Имре Надь.
Все это представлялось мне отдельными течениями единого потока общего движения к настоящему демократическому социализму. И я хотел верить, что и мы в конце концов придем к тому же.
Почему же мне тогда ни разу не пришло в голову желание призвать к демонстрациям и забастовкам у нас или хоть как-то публично поддержать польских и венгерских товарищей?
В ноябре 1956 года, уже реабилитированный, я пришел к декану филологического факультета МГУ профессору Самарину. На фронт я уходил как преподаватель ИФЛИ. Во время войны ИФЛИ слился с МГУ. По закону мне должны были там предоставить работу. Самарина я знал еще по Харькову, одно время в 1928 году мы даже считались друзьями. Он принял меня сладчайше-любезно, потом выложил список своих сотрудников.
- Чтобы предоставить работу вам, я должен уволить одного из них. Предоставляю вам выбор - кого именно?.. Понимаю вас, понимаю. Ну что ж, твердо обещаю: как только освободится первая вакансия здесь или в Институте мировой литературы, где я имею честь быть заместителем директора, вы будете первым кандидатом *.

- - -

Перескажите кратко в виде списка абзац исходного отрывка, который начинается словами «В ноябре 1956 года, уже реабилитированный», и сохраните его основные факты.

* _Данные_:
- - -

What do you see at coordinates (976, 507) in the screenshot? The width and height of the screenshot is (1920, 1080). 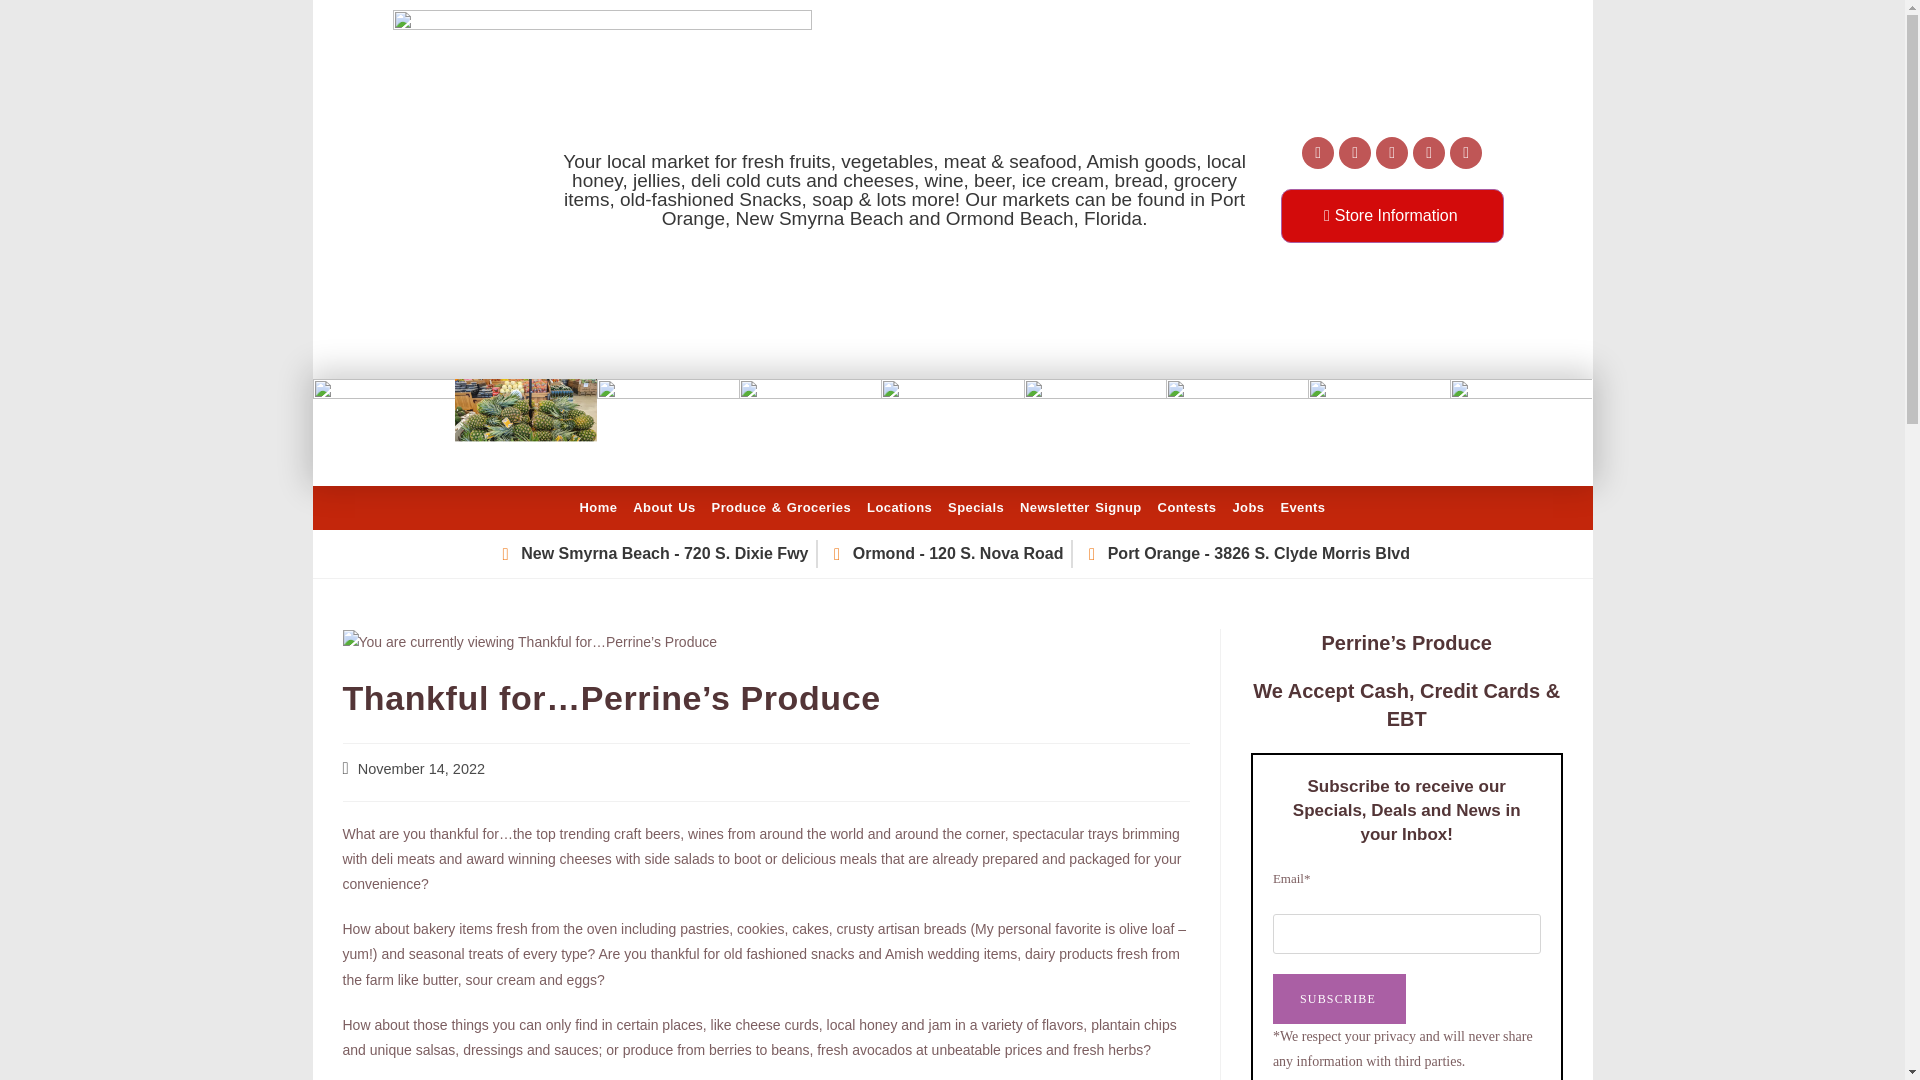 I see `Specials` at bounding box center [976, 507].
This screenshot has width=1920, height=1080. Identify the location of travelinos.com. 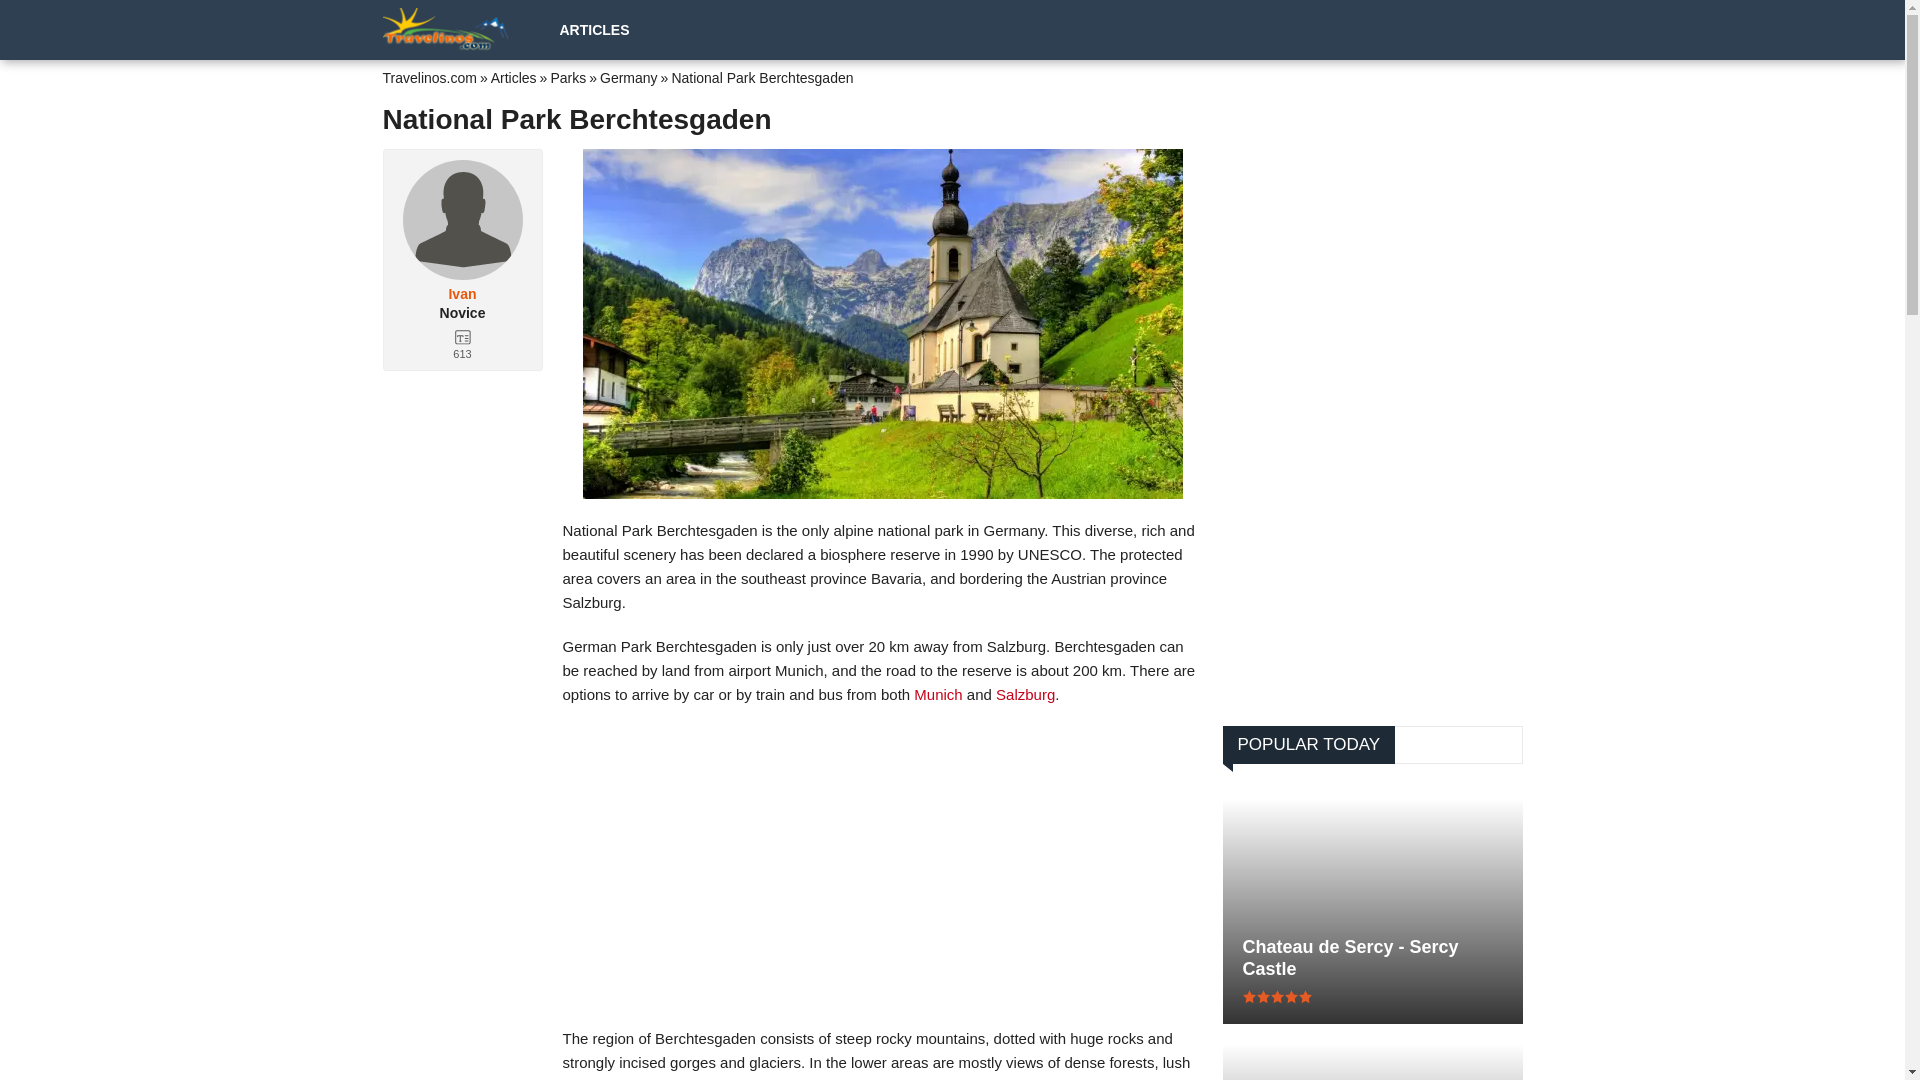
(448, 29).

- - -

* _Результат упражнения_:
- Ноябрь 1956 года, уже после реабилитации: визит к декану филологического факультета МГУ профессору Самарину.
- Перед уходом на фронт — преподавание в ИФЛИ.
- Во время войны ИФЛИ слился с МГУ; по закону там должны были предоставить работу.
- Знакомство с Самариным ещё по Харькову; в 1928 году они одно время даже считались друзьями.
- Самарин принял сладчайше-любезно, а затем выложил список своих сотрудников.